No writing assistance was utilized in the production of this manuscript.

Key issues

  • • The indications for cardiac resynchronization (CRT) are no longer limited to patients with a wide QRS complex and advanced heart disease as a result of recent trials that have shown benefit in mild and moderate heart failure.

  • • Long-term right ventricular (RV) pacing may cause left ventricular (LV) remodeling and dysfunction even if the LV ejection fraction (LVEF) is normal before implantation. The true incidence of LV remodeling is not well known but it tends to occur especially if RV paces >40% of the time. Some pacemaker-dependent patients with RV pacing do not develop LV dysfunction for reasons that are unclear.

  • • RV pacing-induced LV dysfunction may be improved by upgrading to a biventricular (BiV) system.

  • • Randomized trials including the BLOCK-HF study have demonstrated that long-term conventional RV pacing is associated with a greater incidence of LV dysfunction compared with BiV pacing. The superiority of CRT over RV pacing also occurs in patients with permanent atrial fibrillation.
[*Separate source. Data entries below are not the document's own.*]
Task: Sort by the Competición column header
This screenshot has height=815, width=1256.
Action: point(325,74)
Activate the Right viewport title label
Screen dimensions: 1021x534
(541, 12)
  • • During the evolution of CRT, BiV pacing should be strongly considered for simple antibradycardia pacing if LVEF ≤35% and in young or pediatric patients. The decision to use CRT for antibradycardia pacing irrespective of QRS duration will have to be individualized in the setting of a normal or slightly decreased LVEF, and in the absence of organizational guidelines. It is unlikely that BiV pacing will completely replace standard RV pacing.

  • • Possible emerging indications for CRT (still under investigation) include heart failure with normal LVEF (diastolic dysfunction) and left bundle branch block or intraventricular conduction delay and hypertrophic obstructive cardiomyopathy.

  • • The BLOCK-HF trial highlighted that the complications of CRT due to LV lead implantation are not inconsequential. Such problems may detract from using CRT.

  • • So far, CRT has been shown to improve symptoms and the parameters of LV function compared with standard RV pacing. As yet, no mortality reduction has been established. It is likely that longer follow-up will reveal a lower mortality of CRT compared with RV pacing.